• [WORK INSTRUCTION] Scan the records beneath this line for the line holding "The image size is (412, 391)." and the line holding "Click the magnifier", then transcribe exactly those two and all lines between.

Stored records
::::
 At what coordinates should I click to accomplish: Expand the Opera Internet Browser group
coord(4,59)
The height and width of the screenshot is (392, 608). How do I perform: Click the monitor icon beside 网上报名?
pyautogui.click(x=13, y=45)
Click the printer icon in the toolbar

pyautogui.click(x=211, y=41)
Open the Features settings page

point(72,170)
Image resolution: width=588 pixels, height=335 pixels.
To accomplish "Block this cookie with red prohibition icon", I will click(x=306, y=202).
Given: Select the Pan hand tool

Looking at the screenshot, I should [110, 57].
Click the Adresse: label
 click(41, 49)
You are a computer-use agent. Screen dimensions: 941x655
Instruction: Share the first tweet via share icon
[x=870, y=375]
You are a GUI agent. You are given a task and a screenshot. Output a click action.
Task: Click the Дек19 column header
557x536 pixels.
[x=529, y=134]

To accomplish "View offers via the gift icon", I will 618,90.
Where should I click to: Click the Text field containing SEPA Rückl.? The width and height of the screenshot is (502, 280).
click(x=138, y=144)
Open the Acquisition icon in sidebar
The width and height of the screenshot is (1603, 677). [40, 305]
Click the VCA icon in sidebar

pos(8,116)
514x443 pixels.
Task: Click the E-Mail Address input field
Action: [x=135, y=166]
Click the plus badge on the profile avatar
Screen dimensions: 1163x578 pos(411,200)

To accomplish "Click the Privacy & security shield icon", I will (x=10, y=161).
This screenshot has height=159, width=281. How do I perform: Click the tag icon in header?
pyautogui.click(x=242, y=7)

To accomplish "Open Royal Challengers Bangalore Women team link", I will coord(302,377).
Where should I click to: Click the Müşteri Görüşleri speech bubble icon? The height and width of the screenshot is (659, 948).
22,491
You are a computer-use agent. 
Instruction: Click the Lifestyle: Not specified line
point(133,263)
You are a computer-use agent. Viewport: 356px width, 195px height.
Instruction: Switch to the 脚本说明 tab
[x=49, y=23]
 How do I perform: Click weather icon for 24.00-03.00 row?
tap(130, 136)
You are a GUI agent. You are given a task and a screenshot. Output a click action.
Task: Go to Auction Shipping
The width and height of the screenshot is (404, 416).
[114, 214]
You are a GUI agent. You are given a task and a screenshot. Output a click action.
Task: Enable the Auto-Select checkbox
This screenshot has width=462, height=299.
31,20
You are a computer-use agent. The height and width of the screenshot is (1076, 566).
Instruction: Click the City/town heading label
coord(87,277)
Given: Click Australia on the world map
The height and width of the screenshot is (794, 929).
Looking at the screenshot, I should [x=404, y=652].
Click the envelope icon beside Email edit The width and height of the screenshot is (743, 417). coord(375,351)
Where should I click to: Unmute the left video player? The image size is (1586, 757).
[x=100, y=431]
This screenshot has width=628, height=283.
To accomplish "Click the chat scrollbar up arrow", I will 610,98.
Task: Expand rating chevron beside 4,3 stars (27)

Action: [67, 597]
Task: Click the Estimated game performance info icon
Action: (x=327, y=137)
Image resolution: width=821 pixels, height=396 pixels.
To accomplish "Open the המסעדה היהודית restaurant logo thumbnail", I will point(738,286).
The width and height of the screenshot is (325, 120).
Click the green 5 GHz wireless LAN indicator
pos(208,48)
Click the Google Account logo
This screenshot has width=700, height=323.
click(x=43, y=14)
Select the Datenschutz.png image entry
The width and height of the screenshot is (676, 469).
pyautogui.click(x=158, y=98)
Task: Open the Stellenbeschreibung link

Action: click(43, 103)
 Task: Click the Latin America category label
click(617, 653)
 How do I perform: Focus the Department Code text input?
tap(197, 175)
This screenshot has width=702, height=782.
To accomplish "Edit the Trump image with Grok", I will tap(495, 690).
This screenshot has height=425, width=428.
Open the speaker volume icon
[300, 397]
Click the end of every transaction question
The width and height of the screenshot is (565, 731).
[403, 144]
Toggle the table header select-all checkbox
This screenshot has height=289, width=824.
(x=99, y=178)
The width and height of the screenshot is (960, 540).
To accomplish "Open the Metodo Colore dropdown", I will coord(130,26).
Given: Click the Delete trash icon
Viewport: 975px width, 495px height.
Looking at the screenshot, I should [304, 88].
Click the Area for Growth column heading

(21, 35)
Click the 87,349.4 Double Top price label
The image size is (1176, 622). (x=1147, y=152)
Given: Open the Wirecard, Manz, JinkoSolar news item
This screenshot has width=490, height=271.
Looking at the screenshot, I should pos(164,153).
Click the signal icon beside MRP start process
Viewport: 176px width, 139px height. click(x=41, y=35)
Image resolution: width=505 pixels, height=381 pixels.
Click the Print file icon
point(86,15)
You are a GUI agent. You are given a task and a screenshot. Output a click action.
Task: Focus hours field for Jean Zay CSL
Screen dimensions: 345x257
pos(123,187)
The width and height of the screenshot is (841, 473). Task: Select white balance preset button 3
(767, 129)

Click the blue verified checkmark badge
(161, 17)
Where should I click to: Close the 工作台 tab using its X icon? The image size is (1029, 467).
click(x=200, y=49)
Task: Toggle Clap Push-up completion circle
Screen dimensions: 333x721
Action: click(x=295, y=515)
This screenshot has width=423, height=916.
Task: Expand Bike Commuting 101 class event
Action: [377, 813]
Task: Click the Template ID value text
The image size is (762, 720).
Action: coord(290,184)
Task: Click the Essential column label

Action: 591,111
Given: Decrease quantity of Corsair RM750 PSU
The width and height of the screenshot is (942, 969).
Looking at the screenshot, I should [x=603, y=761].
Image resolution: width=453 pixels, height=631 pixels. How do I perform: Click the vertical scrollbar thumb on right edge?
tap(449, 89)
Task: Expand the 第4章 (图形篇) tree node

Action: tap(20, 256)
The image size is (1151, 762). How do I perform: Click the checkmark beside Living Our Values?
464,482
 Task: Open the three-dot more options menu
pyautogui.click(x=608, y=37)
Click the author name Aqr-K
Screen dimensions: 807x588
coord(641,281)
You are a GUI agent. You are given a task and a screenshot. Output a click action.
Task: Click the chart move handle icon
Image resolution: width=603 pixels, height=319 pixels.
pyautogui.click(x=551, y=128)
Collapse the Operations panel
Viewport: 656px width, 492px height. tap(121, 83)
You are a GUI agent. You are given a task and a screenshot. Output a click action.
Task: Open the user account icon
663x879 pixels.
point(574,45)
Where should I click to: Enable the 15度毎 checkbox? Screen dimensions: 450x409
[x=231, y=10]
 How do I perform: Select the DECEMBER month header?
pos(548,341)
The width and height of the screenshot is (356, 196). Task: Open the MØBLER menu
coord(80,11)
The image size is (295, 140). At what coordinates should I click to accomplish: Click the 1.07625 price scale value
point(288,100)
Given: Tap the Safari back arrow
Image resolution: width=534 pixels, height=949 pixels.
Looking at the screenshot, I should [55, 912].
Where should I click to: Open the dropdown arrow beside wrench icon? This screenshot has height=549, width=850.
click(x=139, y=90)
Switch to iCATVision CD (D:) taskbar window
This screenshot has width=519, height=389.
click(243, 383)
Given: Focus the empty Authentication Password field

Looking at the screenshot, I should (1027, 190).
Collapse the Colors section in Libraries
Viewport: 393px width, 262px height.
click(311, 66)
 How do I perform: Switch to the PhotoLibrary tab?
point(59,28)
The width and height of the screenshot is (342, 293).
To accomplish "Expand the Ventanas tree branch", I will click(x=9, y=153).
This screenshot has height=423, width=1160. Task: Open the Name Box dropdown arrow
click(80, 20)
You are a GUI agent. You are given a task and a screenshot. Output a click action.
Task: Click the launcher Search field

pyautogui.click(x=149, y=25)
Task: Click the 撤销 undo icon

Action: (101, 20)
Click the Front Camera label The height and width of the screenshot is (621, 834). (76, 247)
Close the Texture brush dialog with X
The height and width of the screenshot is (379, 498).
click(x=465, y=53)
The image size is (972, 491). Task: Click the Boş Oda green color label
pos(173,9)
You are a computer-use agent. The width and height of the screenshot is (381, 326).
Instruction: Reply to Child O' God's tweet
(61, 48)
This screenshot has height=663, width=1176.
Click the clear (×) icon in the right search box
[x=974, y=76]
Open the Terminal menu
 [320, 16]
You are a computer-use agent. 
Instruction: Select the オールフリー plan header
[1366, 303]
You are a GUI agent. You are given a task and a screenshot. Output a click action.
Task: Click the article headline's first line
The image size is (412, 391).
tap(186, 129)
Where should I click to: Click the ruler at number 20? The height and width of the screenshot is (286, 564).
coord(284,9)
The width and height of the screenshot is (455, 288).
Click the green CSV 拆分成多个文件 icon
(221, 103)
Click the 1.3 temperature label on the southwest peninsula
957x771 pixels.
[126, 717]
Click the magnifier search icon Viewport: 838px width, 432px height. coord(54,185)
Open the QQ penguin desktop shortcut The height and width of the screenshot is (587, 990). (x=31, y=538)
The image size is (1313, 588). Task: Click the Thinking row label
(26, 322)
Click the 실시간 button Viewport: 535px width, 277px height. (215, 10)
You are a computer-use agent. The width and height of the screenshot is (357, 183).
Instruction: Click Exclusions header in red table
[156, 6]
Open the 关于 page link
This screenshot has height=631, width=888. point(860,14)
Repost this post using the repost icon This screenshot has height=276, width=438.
::::
• [ANSWER SPACE]
The image size is (412, 391).
tap(186, 129)
Where should I click to: Click the ruler at number 20? The height and width of the screenshot is (286, 564).
coord(284,9)
The width and height of the screenshot is (455, 288).
Click the green CSV 拆分成多个文件 icon
(221, 103)
Click the 1.3 temperature label on the southwest peninsula
957x771 pixels.
[126, 717]
Click the magnifier search icon Viewport: 838px width, 432px height. coord(54,185)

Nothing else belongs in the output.